Model Calibration and Reliability
Weighted CMIP6 Ensemble
The study uses a calibrated CMIP6 ensemble, weighting models by their consistency with observed climate sensitivity distributions to reduce biases from overly warm models.
This approach improves predictive reliability, particularly for short-term temperature excursions linked to ENSO events.
CESM2 Large Ensemble Analysis
A 100-member ensemble from the Community Earth System Model v2 (CESM2), run under SSP 5-8.5, confirms that strong El Niño events significantly reduce the time between short-term excursions and long-term threshold exceedance.

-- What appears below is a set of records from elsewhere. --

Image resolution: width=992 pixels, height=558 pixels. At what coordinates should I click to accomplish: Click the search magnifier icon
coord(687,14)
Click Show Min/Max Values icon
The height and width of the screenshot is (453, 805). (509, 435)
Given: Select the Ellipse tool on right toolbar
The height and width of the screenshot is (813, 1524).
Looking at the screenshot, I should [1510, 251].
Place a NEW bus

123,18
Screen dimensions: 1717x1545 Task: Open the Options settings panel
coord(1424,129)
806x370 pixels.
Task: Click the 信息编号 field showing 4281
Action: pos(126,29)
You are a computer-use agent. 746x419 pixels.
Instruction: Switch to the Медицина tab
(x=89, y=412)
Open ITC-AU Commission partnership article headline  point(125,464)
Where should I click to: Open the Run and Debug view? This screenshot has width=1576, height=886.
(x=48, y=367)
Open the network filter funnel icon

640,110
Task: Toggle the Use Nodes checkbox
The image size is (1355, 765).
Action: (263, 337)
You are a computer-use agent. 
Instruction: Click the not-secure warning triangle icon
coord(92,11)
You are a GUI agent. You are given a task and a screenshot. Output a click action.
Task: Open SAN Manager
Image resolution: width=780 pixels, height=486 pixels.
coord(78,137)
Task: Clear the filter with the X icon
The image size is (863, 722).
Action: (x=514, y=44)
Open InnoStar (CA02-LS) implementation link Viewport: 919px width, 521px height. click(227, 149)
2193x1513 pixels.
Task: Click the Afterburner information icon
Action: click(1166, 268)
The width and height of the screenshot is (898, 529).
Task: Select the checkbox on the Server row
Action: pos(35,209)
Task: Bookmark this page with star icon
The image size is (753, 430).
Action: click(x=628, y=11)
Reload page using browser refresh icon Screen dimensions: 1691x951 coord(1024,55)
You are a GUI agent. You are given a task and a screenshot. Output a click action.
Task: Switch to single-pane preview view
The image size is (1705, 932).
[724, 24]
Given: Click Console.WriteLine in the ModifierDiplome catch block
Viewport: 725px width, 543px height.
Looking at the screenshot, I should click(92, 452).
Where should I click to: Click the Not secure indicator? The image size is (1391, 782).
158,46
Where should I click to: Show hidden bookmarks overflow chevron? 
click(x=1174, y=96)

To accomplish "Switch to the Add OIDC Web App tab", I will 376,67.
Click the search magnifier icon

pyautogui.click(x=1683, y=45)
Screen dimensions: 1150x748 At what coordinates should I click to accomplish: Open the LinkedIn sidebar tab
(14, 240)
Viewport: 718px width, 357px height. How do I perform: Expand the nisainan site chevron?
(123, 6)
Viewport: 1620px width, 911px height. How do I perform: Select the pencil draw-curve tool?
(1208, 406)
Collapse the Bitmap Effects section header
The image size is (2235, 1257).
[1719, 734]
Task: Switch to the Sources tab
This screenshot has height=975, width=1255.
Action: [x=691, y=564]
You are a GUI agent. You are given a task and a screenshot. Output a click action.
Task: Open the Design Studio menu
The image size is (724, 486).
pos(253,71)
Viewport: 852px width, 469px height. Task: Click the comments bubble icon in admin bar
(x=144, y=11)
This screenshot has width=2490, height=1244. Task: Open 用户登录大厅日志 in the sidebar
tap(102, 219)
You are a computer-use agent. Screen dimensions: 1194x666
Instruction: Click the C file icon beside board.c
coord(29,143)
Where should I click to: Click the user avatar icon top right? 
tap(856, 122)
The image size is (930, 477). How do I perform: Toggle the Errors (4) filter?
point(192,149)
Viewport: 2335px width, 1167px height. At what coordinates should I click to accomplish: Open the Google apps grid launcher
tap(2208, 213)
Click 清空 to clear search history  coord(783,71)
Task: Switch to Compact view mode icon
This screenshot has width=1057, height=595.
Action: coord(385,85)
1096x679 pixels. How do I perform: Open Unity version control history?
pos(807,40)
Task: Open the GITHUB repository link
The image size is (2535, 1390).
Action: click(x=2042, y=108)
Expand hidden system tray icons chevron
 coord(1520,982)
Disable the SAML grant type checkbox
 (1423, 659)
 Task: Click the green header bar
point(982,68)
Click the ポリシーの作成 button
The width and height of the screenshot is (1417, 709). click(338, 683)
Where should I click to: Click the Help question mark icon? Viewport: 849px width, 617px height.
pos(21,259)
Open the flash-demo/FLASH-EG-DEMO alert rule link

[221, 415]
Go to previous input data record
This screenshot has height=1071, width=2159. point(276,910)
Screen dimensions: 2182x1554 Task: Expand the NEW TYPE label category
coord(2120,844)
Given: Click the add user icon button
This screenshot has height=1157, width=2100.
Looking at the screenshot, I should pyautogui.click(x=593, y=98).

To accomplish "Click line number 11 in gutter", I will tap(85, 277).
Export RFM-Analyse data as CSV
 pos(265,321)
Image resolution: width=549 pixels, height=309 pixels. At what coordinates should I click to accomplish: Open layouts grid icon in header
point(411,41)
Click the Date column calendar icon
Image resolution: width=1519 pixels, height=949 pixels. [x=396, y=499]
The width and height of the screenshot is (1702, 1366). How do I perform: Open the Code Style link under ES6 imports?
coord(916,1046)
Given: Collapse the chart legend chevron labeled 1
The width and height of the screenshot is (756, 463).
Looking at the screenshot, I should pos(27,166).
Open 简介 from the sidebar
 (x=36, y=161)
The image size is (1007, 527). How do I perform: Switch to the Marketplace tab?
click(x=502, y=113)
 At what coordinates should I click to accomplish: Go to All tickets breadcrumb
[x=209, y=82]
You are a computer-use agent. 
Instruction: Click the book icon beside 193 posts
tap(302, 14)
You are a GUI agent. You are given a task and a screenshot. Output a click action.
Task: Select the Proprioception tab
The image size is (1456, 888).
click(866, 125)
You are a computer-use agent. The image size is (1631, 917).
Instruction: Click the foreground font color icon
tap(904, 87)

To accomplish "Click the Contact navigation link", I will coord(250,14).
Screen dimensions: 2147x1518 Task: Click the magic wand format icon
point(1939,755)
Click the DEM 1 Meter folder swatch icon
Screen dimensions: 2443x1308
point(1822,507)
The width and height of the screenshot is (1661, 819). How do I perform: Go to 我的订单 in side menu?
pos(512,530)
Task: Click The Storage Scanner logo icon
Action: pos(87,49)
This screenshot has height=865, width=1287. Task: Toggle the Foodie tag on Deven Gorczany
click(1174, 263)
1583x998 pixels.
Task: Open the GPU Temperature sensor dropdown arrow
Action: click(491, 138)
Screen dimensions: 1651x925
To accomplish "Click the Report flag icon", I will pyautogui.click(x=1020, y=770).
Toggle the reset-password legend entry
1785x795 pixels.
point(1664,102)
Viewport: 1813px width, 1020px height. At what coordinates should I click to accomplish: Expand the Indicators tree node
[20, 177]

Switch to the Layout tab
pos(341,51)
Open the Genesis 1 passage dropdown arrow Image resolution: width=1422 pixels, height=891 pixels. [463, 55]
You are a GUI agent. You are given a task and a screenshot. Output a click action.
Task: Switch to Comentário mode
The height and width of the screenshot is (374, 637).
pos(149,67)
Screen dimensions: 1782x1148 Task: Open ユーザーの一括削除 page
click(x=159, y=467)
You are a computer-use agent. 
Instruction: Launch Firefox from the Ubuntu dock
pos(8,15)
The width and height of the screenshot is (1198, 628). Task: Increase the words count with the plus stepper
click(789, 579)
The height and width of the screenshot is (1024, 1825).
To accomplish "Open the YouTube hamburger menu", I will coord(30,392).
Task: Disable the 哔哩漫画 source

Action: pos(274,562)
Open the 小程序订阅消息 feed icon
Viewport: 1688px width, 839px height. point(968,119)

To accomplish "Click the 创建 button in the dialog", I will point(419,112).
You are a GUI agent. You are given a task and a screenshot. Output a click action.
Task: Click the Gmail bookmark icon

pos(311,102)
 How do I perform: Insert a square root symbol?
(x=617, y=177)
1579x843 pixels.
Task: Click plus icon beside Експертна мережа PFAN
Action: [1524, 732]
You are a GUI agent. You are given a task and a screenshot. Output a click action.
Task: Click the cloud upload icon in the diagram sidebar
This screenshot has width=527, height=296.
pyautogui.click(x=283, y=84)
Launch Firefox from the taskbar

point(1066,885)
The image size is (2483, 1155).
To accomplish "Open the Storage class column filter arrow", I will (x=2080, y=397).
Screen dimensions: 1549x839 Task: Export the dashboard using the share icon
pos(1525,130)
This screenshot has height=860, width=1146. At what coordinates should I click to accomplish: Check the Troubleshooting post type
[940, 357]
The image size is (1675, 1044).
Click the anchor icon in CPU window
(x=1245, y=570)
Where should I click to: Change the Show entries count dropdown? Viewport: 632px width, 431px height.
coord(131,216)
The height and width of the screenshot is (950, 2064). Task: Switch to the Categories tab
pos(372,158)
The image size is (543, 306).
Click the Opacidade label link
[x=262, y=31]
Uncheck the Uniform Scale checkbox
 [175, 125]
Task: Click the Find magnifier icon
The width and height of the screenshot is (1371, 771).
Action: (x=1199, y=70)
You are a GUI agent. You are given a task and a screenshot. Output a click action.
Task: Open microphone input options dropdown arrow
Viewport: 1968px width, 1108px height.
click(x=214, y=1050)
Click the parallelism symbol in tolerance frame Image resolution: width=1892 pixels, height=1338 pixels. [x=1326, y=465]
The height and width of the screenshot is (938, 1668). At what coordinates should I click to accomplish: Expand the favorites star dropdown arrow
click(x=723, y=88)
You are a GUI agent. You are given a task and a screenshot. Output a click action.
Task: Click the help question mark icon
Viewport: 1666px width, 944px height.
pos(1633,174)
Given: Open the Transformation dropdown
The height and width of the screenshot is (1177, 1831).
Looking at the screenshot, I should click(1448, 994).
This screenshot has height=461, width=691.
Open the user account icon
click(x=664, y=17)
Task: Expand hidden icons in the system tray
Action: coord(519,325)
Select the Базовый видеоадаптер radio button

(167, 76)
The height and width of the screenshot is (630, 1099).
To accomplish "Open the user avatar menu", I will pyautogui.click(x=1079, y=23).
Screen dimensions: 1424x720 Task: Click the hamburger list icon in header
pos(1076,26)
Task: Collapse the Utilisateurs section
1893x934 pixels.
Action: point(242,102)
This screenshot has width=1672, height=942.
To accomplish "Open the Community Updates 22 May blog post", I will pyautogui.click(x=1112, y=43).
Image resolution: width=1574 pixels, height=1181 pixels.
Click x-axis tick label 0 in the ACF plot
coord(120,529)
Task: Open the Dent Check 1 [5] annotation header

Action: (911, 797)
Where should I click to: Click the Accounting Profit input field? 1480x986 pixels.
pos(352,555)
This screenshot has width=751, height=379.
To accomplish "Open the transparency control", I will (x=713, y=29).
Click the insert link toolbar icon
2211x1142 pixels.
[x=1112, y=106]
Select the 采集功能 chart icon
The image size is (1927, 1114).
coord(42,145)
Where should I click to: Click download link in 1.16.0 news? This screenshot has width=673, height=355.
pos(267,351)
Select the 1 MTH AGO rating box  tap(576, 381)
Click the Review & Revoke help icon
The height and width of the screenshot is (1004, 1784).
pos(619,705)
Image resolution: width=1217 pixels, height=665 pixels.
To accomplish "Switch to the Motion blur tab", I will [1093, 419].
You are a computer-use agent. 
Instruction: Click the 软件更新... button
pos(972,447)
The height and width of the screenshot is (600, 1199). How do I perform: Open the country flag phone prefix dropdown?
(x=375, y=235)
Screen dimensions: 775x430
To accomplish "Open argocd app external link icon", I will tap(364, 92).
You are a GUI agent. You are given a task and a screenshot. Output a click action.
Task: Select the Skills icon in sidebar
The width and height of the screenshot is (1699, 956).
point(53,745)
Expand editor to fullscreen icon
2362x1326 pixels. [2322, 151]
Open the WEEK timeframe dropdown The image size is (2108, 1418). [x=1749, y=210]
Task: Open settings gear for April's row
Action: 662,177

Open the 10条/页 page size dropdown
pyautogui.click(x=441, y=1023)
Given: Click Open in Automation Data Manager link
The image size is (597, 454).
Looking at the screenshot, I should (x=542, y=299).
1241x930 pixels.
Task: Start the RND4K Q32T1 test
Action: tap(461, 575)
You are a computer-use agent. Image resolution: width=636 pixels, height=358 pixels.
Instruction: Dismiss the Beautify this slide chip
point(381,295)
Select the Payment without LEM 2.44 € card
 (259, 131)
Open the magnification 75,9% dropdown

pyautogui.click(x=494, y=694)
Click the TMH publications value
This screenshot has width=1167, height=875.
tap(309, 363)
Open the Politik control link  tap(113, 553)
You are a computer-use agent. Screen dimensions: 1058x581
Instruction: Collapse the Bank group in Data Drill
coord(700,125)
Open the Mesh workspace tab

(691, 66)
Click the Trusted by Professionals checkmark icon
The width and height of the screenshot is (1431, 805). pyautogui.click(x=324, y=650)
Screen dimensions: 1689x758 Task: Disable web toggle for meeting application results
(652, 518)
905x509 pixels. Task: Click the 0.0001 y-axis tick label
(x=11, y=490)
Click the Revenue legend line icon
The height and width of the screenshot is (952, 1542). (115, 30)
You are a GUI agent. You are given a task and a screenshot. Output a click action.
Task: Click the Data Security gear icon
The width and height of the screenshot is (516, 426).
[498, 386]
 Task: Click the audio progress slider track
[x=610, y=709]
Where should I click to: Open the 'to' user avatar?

Even after accounting for El Niño, the probability of long-term 1.5°C exceedance remains above 56% in all scenarios.
Policy Implications
Redefining Threshold Exceedance
The findings challenge the Paris Agreement’s interpretation of temperature targets, suggesting that temporary spikes are more than just anomalies—they may be early indicators of permanent climate regime shifts.
The study calls for updating global warming metrics to integrate short-term temperature excursions as warning signals for long-term exceedance.
Urgency for Climate Action
If the 1.5°C threshold is indeed breached, achieving the Paris goals would require immediate and deep emission reductions, rapid deployment of carbon dioxide removal (CDR) technologies, and enhanced adaptation strategies.
The research also highlights the need for improved climate models that incorporate emerging external forcings and feedback mechanisms.
Conclusion: A New Reality for Climate Targets
This study provides a critical reassessment of the Paris Agreement's 1.5°C target, indicating that the long-term threshold may have been crossed earlier than expected. By linking short-term temperature anomalies to long-term climate trajectories, the findings underscore the urgency of global climate action. The 2024 temperature surge is a wake-up call: temporary spikes can be harbingers of permanent change, necessitating a paradigm shift in how we define and respond to global warming limits.